Um ponto importante é a formação política da juventude e das crianças, que entendemos como uma estratégia para ganhar mais pessoas e também dar cada vez mais eco às ações que fazemos. Nas escolas, trabalhamos a agroecologia com as crianças terena,  onde elas em um espaço de agrofloresta, tratam vários temas, como língua terena, sementes, plantio etc. Tudo que elas produzem complementa a merenda escolar e o excedente levam para casa. Plantam também em casa. A estratégia é que as crianças incorporem esses valores da relação com a terra. Se as nossas crianças crescem desconectadas e sem esses princípios, ficam vulneráveis à ideologia que vem de fora. Chamamos de “despertamento do espírito terena nas crianças” para que possam, desde cedo, incorporar os nossos valores tradicionais. É uma questão estratégica junto à recuperação de nascentes, trabalhos de agrofloresta com famílias em situação de vulnerabilidade alimentar etc. Agora, estamos na luta para construir o Centro de Formação Kayanás, onde buscaremos fazer vivências, intercâmbios, formação sobre a sabedoria ancestral terena, sementes, cosmologia, medicina tradicional, espiritualidade etc. Vamos efetivar o nosso sistema tradicional de educação.  

Como estão analisando essas eleições? Vocês têm pautado esse tema e estão com estratégias de incidência política?

Lançamos uma campanha alinhada à da Apib [Articulação dos Povos Indígenas do Brasil] , de aldeamento da política brasileira. Ter uma representação no pode Legislativo do Mato Grosso do Sul, por exemplo, é importante para criar mecanismos, como em outros estados, e que podem fortalecer a agroecologia dentro dos territórios indígenas.
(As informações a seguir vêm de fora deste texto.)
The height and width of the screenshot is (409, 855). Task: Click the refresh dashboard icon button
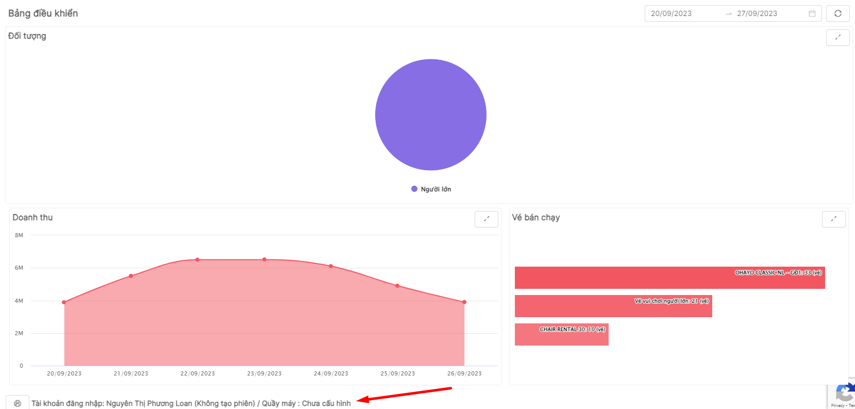tap(837, 13)
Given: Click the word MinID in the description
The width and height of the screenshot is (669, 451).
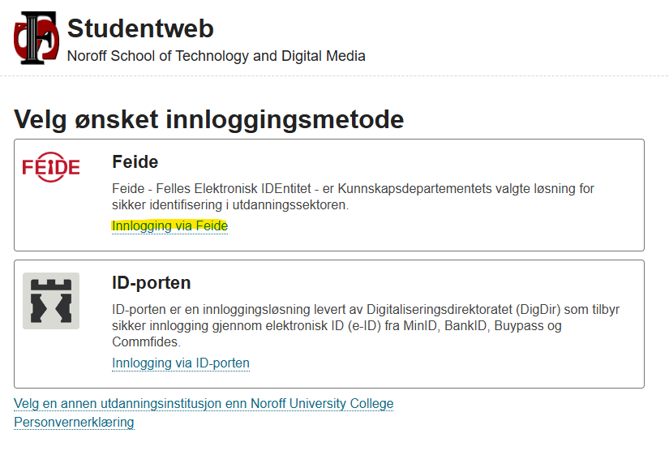Looking at the screenshot, I should (x=420, y=325).
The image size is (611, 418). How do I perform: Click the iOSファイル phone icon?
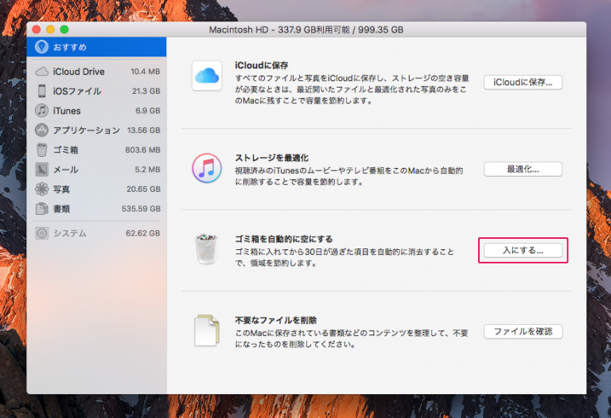coord(42,91)
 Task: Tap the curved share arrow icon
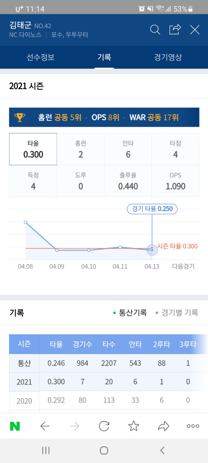tap(163, 426)
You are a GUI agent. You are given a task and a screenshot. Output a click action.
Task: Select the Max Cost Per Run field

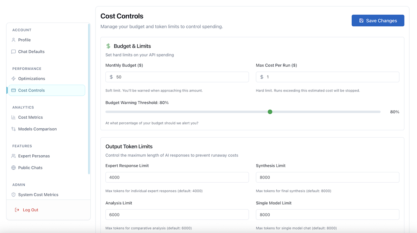[x=327, y=77]
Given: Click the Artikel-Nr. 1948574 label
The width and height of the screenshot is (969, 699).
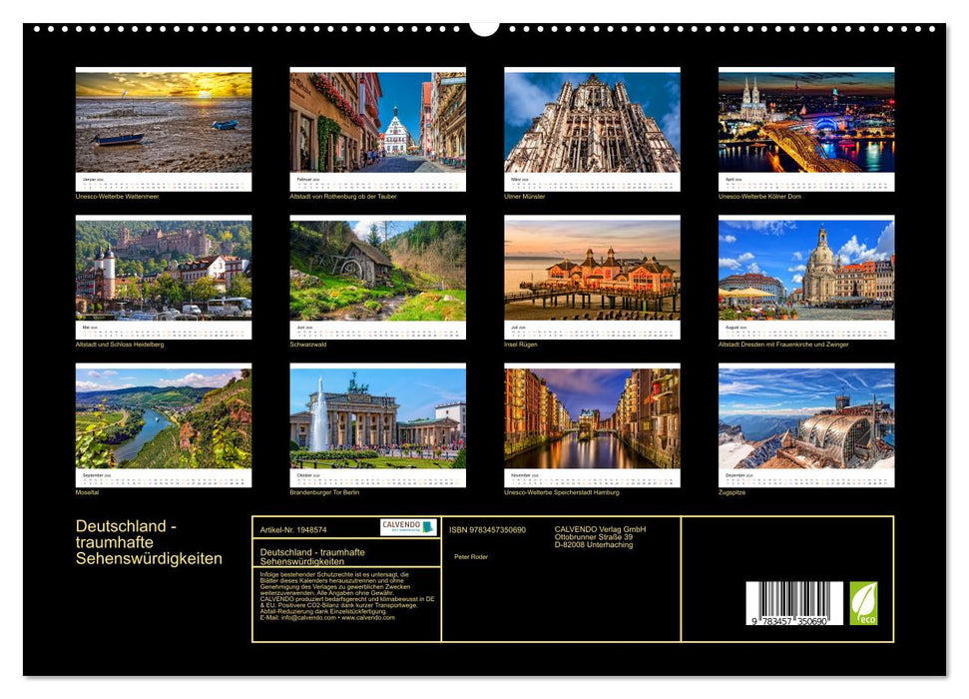Looking at the screenshot, I should (292, 529).
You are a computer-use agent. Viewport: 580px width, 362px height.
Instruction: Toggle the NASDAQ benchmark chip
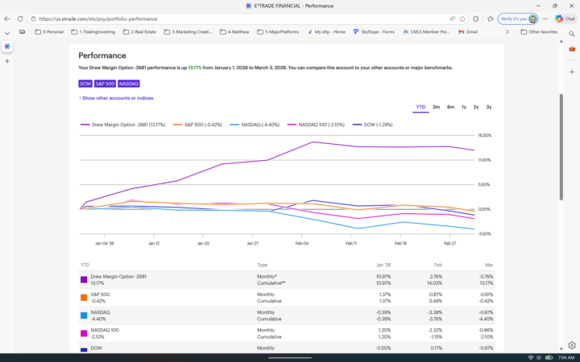pyautogui.click(x=129, y=83)
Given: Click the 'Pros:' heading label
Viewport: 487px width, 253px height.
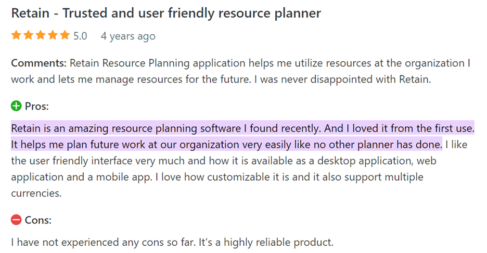Looking at the screenshot, I should (x=37, y=106).
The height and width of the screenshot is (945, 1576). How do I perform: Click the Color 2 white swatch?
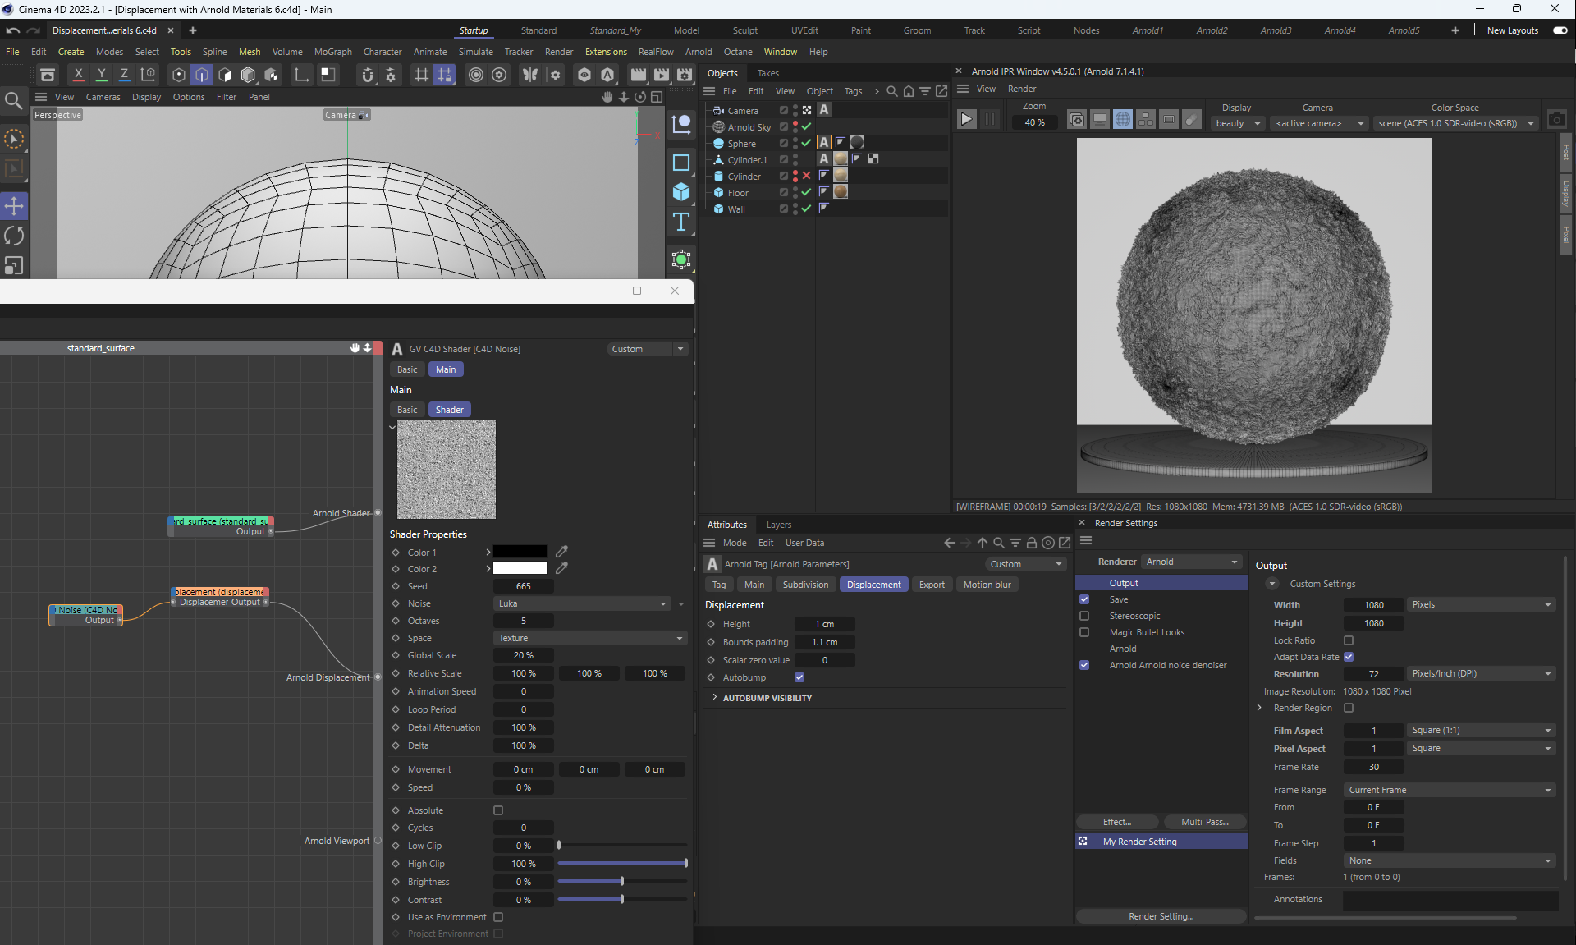(x=520, y=568)
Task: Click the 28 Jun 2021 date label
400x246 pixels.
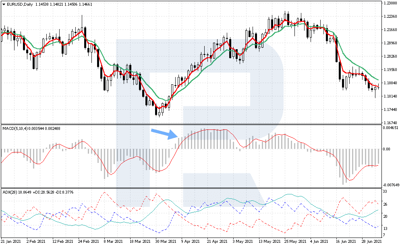Action: (370, 241)
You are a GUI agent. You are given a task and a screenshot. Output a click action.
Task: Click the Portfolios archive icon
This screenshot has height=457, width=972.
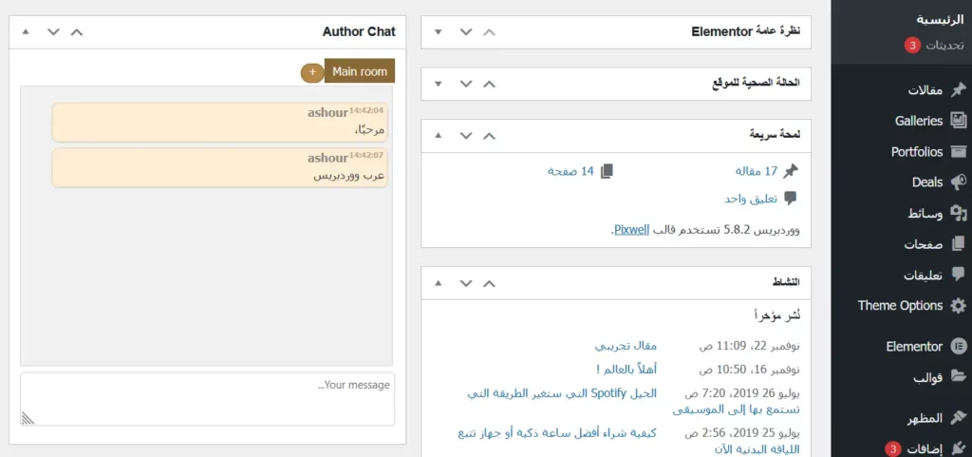point(958,152)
Recentemente, conheci uma experiência com ICMS Ecológico, que converte o imposto  dos municípios que possuem áreas de preservação ambiental ou terras indígenas para fortalecer ações agroeocológicas. Temos muitas dificuldades, porque não existe vontade política para regulamentar esses impostos: vai para o município, que faz o que quer. Tem também a própria Política Nacional de Gestão Territorial e Ambiental em Terras Indígenas (PNGATI), que foi construída com forte protagonismo do movimento indígena, mas também sumiu na estrutura do atual governo federal. Os municípios e estados têm responsabilidade em sua implementação, então com as candidaturas e presenças indígenas nesses espaços de poder a gente quer avançar. Responsabilizar os municípios e estados fazendo com que eles assumam suas atribuições junto à implementação de políticas indigenistas. Sabemos que é possível, mas não existe uma vontade política de quem ocupa esses espaços. Então, a gente vem apoiando candidaturas indígenas também com intenção de efetivar políticas públicas indigenistas.